One drastic change could be to switch that last point from 'nearly full' to 'not cold' when cool enough for water to be bled into the DHW tank without the Intasol mixing it down, ie at or below ~28°C. That would correspond to ~1kWh stored out of ~7kWh nominal capacity, and simplistically could cover half of tank standing losses, or enough to cover typical washing up at the sink and is similar to a dishwasher run. Again simplistically, that would leave most (~3kWh) of daily DHW being produced by the heat pump at a CoP ≫3.

This 28°C temperature is only just above the minimum 25°C heat pump working temperature, eg radiator flow temperature, so probably allows the heat pump to operate at essentially maximum CoP when lifting DHW from that as a starting point entering the main DHW tank.

The Thermino heat battery would only be filled at optimal moments from a grid point of view (low carbon intensity, low demand, likely lots of other PV exporting/spilling).

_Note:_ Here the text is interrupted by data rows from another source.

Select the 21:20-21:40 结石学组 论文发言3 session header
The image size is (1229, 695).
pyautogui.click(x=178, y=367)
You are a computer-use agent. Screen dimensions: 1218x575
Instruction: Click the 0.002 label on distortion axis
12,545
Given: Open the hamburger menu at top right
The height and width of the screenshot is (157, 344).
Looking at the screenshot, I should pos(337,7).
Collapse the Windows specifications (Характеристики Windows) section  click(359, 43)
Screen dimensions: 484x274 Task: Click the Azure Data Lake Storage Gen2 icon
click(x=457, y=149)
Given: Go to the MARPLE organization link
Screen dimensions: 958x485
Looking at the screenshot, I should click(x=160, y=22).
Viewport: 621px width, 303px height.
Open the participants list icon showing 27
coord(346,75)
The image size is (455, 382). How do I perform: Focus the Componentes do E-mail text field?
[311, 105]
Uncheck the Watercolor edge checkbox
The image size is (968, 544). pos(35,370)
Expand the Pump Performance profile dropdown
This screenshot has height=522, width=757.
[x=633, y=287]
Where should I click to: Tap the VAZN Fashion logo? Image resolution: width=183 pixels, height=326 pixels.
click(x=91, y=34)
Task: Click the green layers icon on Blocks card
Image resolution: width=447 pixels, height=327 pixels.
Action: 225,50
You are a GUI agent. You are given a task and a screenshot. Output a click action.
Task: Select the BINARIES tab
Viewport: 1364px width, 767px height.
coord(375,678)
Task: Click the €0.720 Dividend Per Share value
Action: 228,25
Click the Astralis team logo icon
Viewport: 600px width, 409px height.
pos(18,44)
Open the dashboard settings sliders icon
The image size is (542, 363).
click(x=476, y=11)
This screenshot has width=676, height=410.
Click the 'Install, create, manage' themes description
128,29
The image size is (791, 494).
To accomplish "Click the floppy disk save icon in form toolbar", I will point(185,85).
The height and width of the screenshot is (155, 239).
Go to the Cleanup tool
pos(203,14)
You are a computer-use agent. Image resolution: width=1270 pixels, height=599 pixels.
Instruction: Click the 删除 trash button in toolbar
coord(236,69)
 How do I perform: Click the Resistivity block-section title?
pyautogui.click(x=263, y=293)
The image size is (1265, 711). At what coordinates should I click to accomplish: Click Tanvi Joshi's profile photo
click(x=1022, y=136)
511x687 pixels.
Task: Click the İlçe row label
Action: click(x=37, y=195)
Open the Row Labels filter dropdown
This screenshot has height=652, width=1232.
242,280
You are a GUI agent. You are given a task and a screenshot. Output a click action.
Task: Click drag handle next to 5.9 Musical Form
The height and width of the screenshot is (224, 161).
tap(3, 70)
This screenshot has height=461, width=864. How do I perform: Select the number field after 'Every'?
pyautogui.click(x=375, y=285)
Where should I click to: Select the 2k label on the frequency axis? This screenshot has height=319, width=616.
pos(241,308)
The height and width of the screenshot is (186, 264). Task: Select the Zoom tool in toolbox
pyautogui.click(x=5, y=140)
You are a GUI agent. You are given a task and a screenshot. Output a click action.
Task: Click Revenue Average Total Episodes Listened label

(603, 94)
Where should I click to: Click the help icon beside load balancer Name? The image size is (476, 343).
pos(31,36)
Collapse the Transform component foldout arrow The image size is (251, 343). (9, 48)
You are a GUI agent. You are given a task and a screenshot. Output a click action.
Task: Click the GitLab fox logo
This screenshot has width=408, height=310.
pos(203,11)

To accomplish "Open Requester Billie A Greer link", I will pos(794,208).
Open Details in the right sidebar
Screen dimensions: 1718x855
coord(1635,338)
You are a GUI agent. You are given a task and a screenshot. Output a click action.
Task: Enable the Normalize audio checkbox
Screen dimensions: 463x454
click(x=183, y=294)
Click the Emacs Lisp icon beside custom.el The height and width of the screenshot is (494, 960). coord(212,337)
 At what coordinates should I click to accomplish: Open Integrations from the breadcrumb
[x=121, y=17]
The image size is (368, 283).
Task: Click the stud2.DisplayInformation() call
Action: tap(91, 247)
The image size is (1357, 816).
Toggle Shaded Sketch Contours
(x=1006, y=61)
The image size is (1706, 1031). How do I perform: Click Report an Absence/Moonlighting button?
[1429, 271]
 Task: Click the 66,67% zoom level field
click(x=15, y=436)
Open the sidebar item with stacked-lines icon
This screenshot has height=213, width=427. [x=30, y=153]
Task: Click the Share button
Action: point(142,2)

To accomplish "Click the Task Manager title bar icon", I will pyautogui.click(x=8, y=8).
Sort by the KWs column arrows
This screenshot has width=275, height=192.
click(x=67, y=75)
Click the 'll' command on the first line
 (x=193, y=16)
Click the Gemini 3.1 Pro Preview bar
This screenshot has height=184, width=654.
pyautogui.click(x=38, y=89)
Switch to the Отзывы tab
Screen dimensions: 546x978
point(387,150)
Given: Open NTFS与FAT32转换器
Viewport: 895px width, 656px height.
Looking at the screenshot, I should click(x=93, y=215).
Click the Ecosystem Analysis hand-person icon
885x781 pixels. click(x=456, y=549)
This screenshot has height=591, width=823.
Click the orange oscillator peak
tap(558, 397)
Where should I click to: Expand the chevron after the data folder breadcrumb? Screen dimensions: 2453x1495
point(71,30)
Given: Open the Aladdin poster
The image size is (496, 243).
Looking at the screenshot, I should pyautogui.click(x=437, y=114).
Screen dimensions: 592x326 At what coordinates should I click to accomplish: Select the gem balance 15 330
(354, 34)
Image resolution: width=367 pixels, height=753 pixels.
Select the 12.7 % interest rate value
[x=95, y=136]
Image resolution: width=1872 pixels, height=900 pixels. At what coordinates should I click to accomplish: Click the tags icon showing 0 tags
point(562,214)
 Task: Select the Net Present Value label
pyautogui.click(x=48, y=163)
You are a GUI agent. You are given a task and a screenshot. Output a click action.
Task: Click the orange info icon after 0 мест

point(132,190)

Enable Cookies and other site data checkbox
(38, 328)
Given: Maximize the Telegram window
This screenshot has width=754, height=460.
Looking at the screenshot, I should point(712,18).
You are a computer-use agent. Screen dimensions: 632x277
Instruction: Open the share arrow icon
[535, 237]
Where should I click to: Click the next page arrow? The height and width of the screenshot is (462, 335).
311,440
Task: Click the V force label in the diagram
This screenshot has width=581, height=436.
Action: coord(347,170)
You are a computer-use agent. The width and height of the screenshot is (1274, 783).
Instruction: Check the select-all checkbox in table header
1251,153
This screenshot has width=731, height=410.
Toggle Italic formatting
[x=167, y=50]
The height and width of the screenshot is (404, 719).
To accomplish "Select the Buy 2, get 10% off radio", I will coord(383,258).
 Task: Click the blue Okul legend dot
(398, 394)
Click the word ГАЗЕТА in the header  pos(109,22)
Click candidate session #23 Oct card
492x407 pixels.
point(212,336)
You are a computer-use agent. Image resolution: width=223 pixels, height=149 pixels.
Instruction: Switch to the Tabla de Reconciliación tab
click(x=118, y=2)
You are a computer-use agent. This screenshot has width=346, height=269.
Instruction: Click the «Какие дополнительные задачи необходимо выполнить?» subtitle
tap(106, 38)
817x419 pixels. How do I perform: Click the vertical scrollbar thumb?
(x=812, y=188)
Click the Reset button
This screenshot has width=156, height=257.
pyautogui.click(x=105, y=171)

This might rob 16WW of the ability to reduce spill around solar noon. Maybe in PV-poor suburban London that is just not a real issue.

In PV diversion to the Thermino heat battery (h2) was 532kWh. Simply, if never filled above 'not cold' then on ~180 days per year ~1kWh/d PV generation would be diverted to the heat battery (so 180kWh/y), reducing heat pump demand by ~0.5kWh/d (with a CoP ≥2), thus a net ~90kWh/h extra electricity demand per year over no diversion at all.

I have updated the pekoe log-and-control script to send the additional 'not-cold' signal upstream, and the heat battery script to render as a flag file on sencha, and the merit order to use that flag.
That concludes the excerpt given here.